On his initial journey back home, Tom finds a turtle and picks it up as a present for one of the children. Having a change of heart, however, he decides to let it go, remarking as it walks off, “I seen turtles all my life. They’re always goin’ someplace. They always seem to want to get there” (46). In one way this comment betrays a certain admiration for the world of the animal. As seen throughout the novel, animals represent perseverance and survival in the face of adversity. This is shown, for example, in the turtle being hit by a truck but managing to survive by retracting into its shell and going on unscathed.

However, the Joads and the migrants strive to be more than just animals, in the sense that they seek dignity. Tom revolts against “our people livin’ like pigs” (438). Tome seeks a fundamental change in their status, whereby they are respected as human beings and not simply driven around, used, and in some cases slaughtered by others. In a deeper way, this struggle is about regaining agency. This involves reclaiming the distinctively human capacity to determine one’s fate, on both an individual and collective level, and not merely being leaves caught in the winds of powerful economic forces or interests. It also involves becoming more than the grasshopper smashed by Tom at the novel’s start, or the red ant “crushed between [the] body and legs” of the turtle.

Cars, Trucks, and Vehicles

In contrast to the tractor which is portrayed as akin to a “tank” (157), hurting and intimidating people, cars and trucks are cast in a more positive light in the novel. This can be seen in the way the Joads gather around their truck for a family meeting. As Steinbeck writes, “The house was dead, and the fields were dead; but this truck was the active thing, the living principle [...]—this was the new hearth, the living center of the family” (104). The truck, or the car for other migrants, is what gives them hope. It is the means and the symbol of an escape from an old world which is dead. It presents the possibility of a newfound freedom and the chance for a new start in a faraway state.
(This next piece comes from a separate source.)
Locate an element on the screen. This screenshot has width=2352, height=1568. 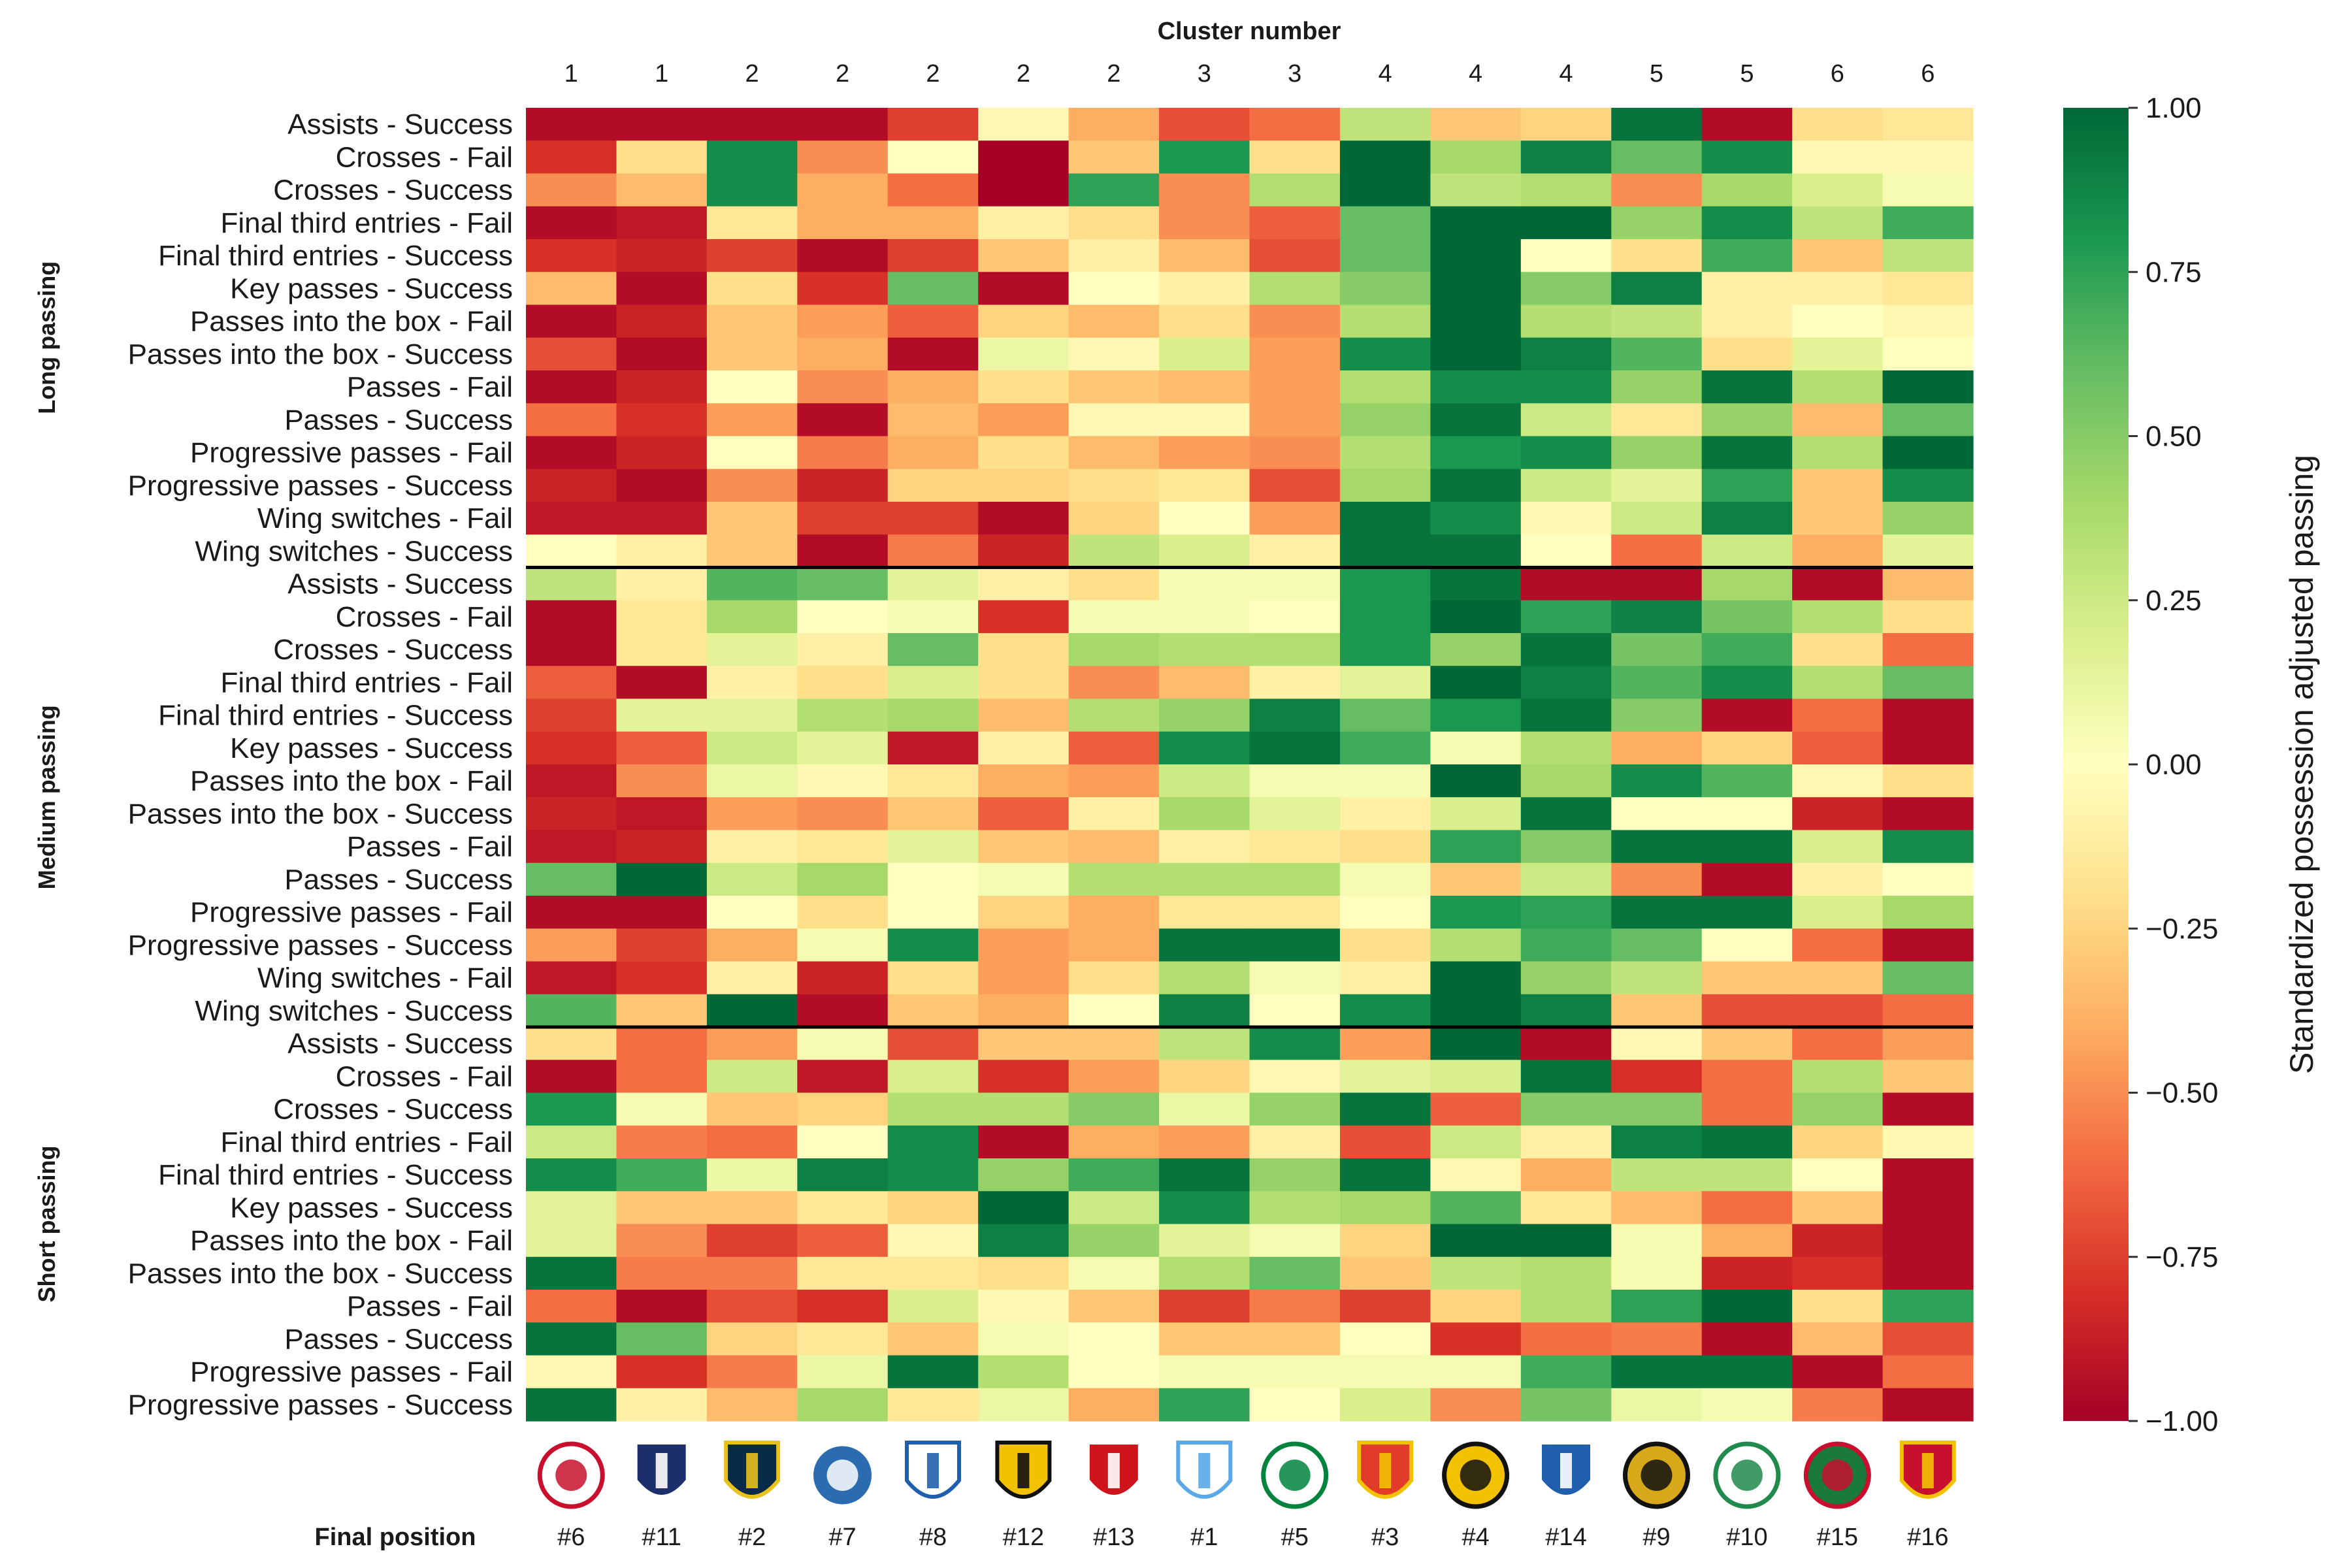
group-label: Short passing is located at coordinates (46, 1224).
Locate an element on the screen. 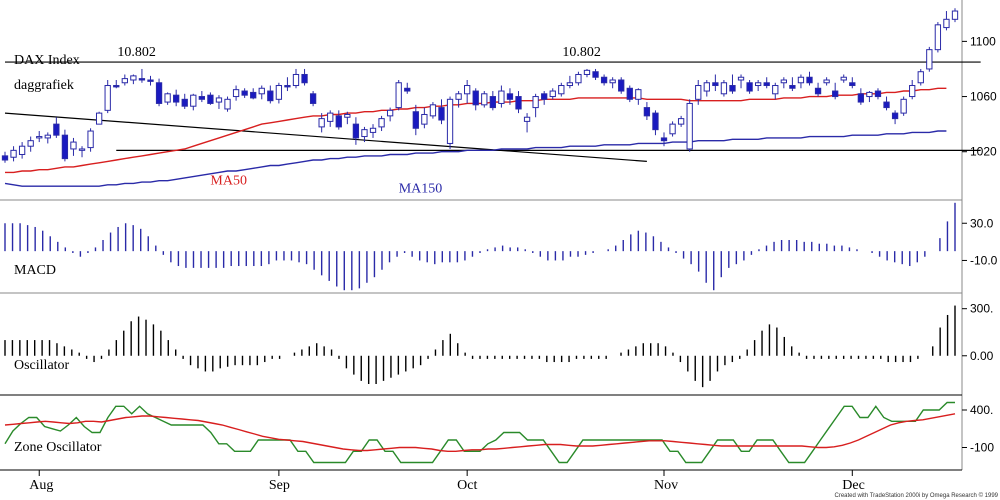  macd-panel-label: MACD is located at coordinates (35, 270).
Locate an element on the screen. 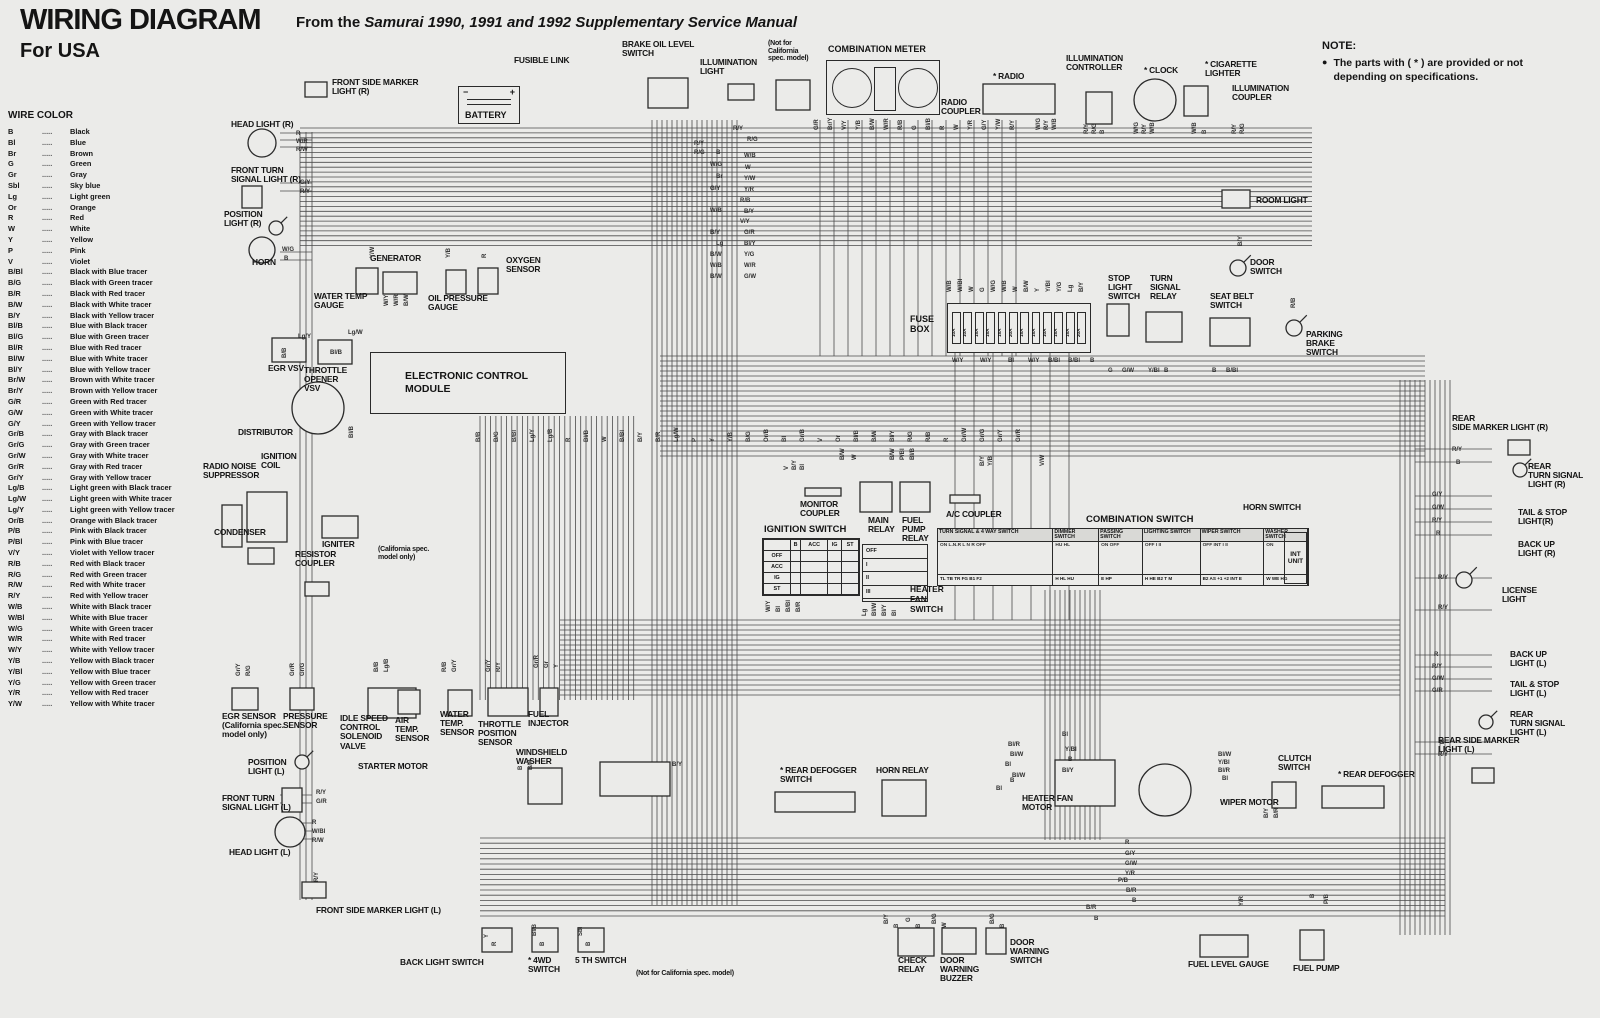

Yet even from the outset this hope is fragile. These vehicles are old, overburdened, and prone to collapse. As Steinbeck writes, the cars were “limping along 66 like wounded things, panting and struggling. Too hot, loose connections, loose bearings, rattling bodies” (127). Many simply break down along the way, never to recover. They end up in the scrap yard visited by Tom and Al, amidst “[a] great pile of junk… a mass of derelicts” (185). Meanwhile, even those vehicles that survive do so only to endure more anxiety and travelling. The cars and trucks that were supposed to bring people to a new home become a means by which they can be perpetually denied one. Allowing the owners to maintain an entirely itinerant workforce, the imagined means of the migrant’s freedom becomes an instrument of their bondage. This is symbolized by the destruction of their vehicles in the rain at the end of the novel. The hope and the illusion of freedom have been utterly shattered.